Can an Elasticsearch rollup job dynamically create indexes like Logstash does?

I am currently testing out the new rollup APIs in Elasticsearch 6.3 and am wondering if there is any way to configure the rollup job to dynamically create an index based on timestamp like Logstash does when ingesting data? The use case is to try and roll up large amounts of time series network performance reporting data and I'm worried that even an hourly rollup will create a huge index to manage so am looking to split it to have one index for each day's hourly rollup.

Current rollup job config:

{
    "index_pattern": "dxs-raw-*",
    "rollup_index": "dxs-hourly-%{+YYYY.MM.dd}",
    "cron": "* */15 * * * ?",
    "page_size": 1000,
    "groups": {
        "date_histogram": {
            "field": "@timestamp",
            "interval": "1h",
            "delay": "12h"
        },
        "terms": {
            "fields": ["ci_id.keyword", "client_id.keyword", "element_name.keyword", "measurement.keyword", "source_management_platform.keyword", "unit.keyword"]
        }
    },
    "metrics": [
        {
            "field": "value",
            "metrics": ["min", "max", "avg"]
        }
    ]
}

Error seen when PUTting job via Kibana DevTools console:

{
    "error": {
        "root_cause": [
        {
            "type": "invalid_index_name_exception",
            "reason": "Invalid index name [dxs-hourly-%{+YYYY.MM.dd}], must be lowercase",
            "index_uuid": "_na_",
            "index": "dxs-hourly-%{+YYYY.MM.dd}"
        }
        ],
        "type": "runtime_exception",
        "reason": "runtime_exception: Could not create index for rollup job [dxs-hourly]",
        "caused_by": {
        "type": "invalid_index_name_exception",
        "reason": "Invalid index name [dxs-hourly-%{+YYYY.MM.dd}], must be lowercase",
        "index_uuid": "_na_",
        "index": "dxs-hourly-%{+YYYY.MM.dd}"
        }
    },
    "status": 500
}

At the moment, no... there's no way to do that. Right now we're sorta waiting on the Index Lifecycle Mangement feature to become available, since that will allow this sort of management a lot easier than baking parts of the logic into the Rollup feature. But that's still a work in progress.

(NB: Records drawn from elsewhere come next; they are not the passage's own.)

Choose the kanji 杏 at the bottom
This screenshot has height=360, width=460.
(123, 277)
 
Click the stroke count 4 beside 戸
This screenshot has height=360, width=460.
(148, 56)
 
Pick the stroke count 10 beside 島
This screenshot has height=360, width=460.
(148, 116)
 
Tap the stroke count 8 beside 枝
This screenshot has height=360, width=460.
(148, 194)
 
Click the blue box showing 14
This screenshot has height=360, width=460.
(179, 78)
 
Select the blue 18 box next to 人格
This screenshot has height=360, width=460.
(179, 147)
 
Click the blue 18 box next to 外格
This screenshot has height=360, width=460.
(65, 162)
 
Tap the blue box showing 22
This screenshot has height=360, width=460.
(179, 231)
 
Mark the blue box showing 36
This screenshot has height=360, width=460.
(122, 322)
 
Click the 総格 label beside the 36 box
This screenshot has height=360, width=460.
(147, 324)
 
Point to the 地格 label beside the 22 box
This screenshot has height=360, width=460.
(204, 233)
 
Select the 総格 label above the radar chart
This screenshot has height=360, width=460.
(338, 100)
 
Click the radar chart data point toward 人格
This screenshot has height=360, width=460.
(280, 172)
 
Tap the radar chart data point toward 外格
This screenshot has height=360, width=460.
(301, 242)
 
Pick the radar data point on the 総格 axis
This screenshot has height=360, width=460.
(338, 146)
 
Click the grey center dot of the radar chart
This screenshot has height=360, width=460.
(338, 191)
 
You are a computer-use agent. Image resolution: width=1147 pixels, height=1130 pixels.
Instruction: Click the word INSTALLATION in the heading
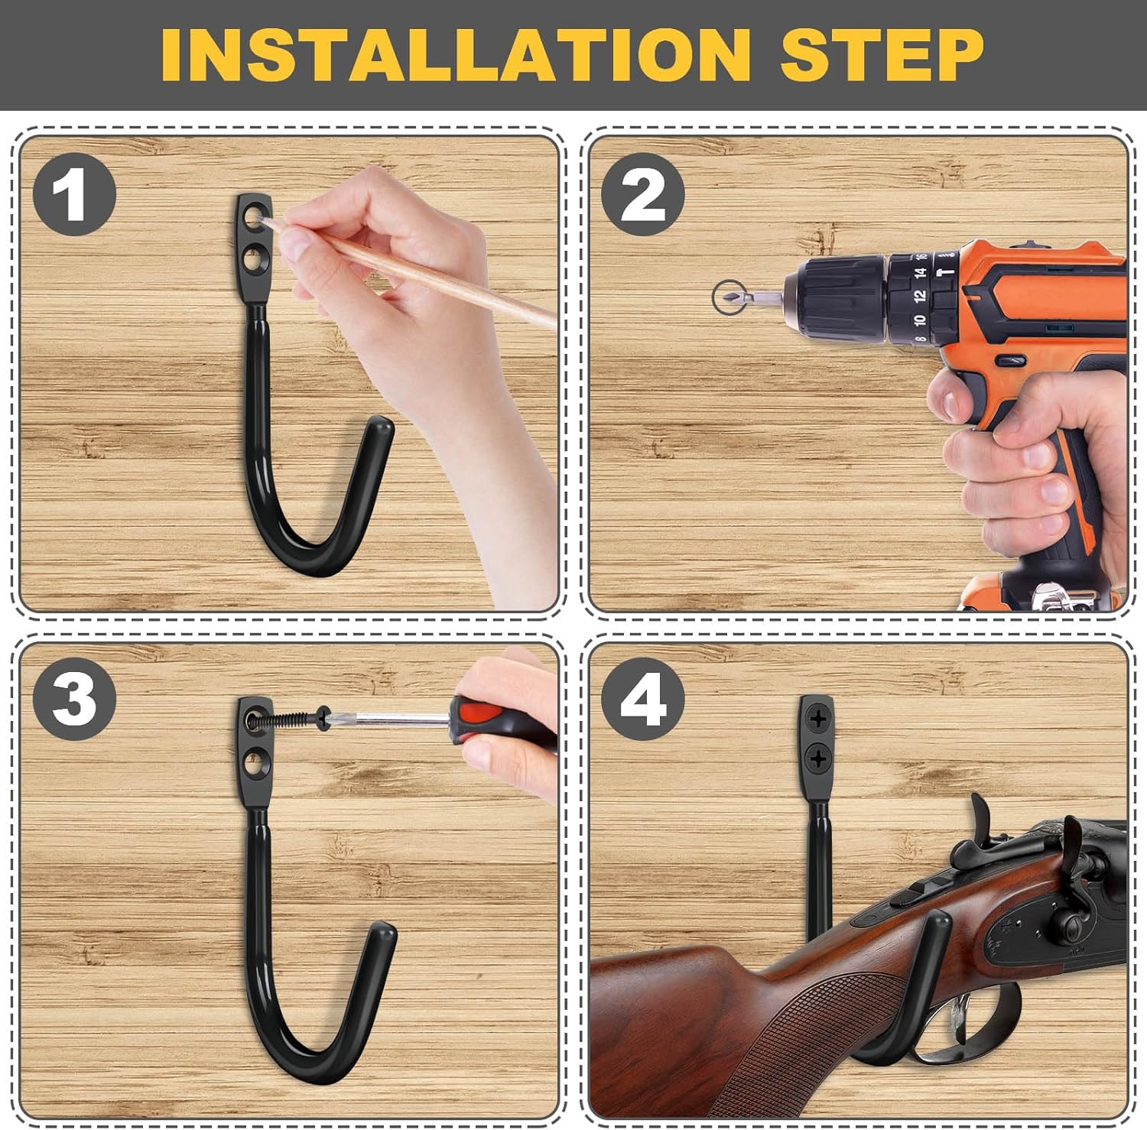tap(456, 55)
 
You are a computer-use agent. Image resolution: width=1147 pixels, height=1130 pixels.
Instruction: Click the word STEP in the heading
tap(882, 55)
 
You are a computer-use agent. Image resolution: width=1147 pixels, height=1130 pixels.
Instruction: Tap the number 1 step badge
tap(74, 194)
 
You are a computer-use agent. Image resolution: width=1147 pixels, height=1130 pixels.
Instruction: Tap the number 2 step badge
tap(642, 194)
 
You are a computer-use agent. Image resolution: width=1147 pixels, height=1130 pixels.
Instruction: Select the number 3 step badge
tap(74, 699)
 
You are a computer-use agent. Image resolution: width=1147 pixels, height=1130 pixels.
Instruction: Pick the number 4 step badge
tap(642, 699)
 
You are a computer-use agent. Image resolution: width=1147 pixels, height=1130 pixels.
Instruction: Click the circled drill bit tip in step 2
tap(727, 297)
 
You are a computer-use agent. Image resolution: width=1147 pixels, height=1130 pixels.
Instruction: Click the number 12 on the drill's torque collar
tap(919, 295)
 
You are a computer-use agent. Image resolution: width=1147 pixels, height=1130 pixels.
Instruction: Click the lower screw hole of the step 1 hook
tap(253, 261)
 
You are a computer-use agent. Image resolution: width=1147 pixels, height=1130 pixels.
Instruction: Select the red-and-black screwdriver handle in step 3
tap(489, 719)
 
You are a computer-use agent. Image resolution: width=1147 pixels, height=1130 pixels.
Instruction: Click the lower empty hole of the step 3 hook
tap(253, 762)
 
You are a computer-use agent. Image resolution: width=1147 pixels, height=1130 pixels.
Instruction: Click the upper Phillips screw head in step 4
tap(817, 719)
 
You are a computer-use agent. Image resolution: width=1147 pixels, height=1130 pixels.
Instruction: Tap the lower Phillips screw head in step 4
tap(817, 758)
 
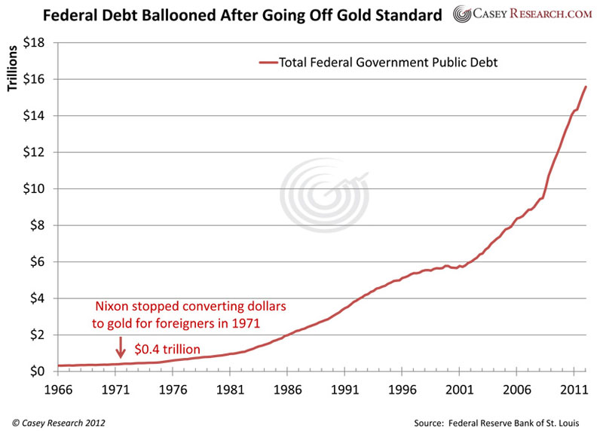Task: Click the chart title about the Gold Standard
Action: [x=225, y=14]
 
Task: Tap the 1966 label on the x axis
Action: [x=58, y=390]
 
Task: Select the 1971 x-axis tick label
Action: [x=115, y=390]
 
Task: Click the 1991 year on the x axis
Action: [x=344, y=390]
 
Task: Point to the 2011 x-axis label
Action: [x=574, y=390]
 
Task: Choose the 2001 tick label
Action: [x=459, y=390]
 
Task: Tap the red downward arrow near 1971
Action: [x=120, y=346]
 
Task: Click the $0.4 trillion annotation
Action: [x=168, y=350]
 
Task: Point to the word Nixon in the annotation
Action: [x=112, y=308]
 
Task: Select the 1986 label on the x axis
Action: [x=287, y=390]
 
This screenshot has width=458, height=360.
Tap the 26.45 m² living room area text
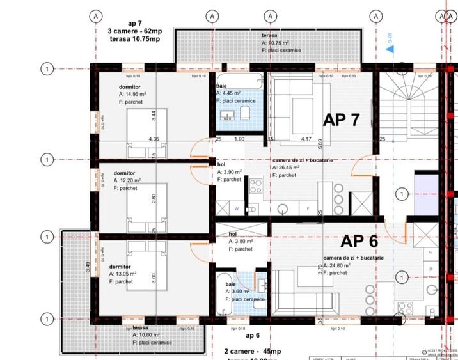click(x=292, y=168)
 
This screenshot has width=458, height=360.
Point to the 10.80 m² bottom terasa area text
click(x=152, y=335)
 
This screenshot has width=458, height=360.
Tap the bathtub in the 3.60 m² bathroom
click(x=224, y=295)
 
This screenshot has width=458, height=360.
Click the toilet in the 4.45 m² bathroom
click(x=245, y=114)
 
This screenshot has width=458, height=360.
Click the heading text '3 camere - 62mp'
click(x=134, y=31)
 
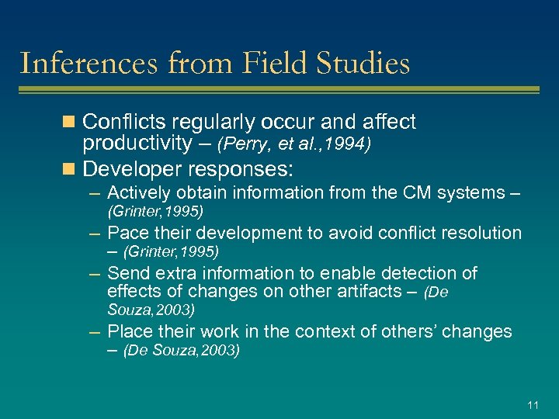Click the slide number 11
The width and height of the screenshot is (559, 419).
point(533,405)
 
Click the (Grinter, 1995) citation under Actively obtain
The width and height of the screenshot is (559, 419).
point(155,211)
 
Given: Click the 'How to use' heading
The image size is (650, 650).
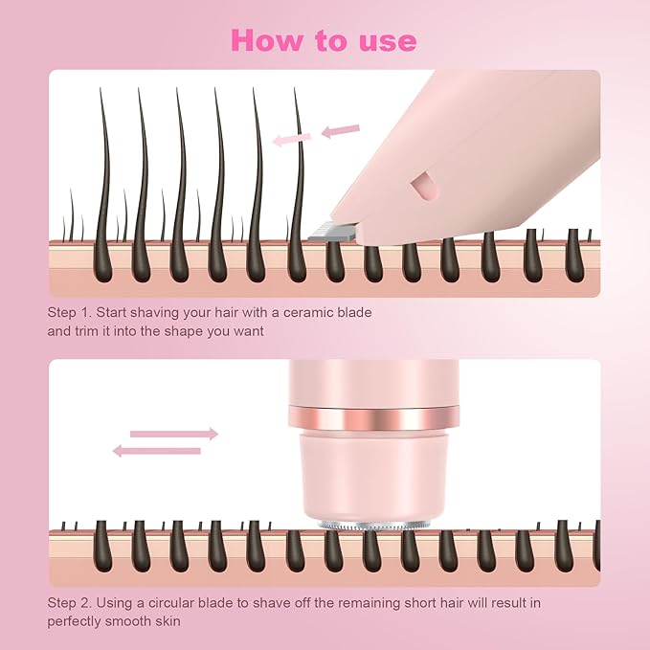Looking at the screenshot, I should point(324,40).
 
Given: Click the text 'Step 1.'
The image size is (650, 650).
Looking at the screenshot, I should point(69,312).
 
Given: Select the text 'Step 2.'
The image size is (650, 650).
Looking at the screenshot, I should point(69,603).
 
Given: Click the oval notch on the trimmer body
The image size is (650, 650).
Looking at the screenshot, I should point(419,185).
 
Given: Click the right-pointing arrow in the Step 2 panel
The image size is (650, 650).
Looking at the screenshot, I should point(173,434).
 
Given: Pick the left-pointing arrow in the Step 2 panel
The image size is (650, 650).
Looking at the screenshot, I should point(157,450).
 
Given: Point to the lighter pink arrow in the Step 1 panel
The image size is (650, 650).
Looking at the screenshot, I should point(291,139).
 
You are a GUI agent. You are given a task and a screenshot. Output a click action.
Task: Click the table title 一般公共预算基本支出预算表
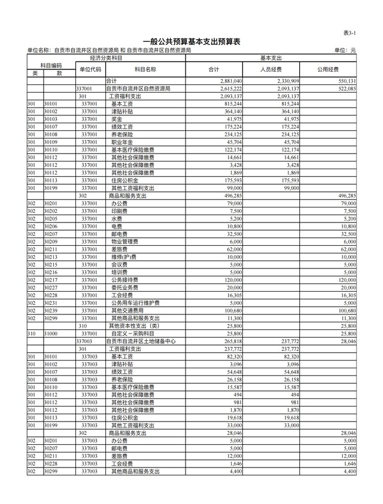[192, 42]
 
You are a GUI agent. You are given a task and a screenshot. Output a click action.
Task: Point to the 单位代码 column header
[90, 69]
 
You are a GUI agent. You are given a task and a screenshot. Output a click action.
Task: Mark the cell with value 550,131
[346, 81]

It might be possible to use the Rollover API today, but it's entirely untested so I'm not sure. E.g. create a write alias, setup some rollover rules, then point the Rollup config at the alias.

The tricky bit is that Rollup's disaster recover mechanism (like if a node goes down) is to simply backtrack to the last checkpoint and overwrite any documents that were written after the checkpoint. So you'd want to make sure that doesn't happen around a rollover event. A procedure like:

  1. Stop rollup job, wait for it to finish and checkpoint
  2. Hit Rollover api to check conditions
  3. Restart rollup job

The only other alternative is to pin the job to a specific source index and create lots of jobs, each representing that single index it rolled up.

Note: Rollup right now doesn't allow searching across multiple rollup indices (technical limitations internally), so you'd be stuck searching just the single hourly rollup index which is highly non-ideal :confused:

How many rollup documents is your job generating for each hour, or other timeframe?

Thanks Zachary, I will try the alias idea out and report back :slight_smile:.

The conservative estimate we have is ~1 million metrics if it was a single hourly index. Given our document size this equates to about 160GB of data. If what I'm building manages to get high adoption that number could be 3-4x higher. Our "raw" data is stored in daily indexes of ~72,000,000 documents in size (~12GB).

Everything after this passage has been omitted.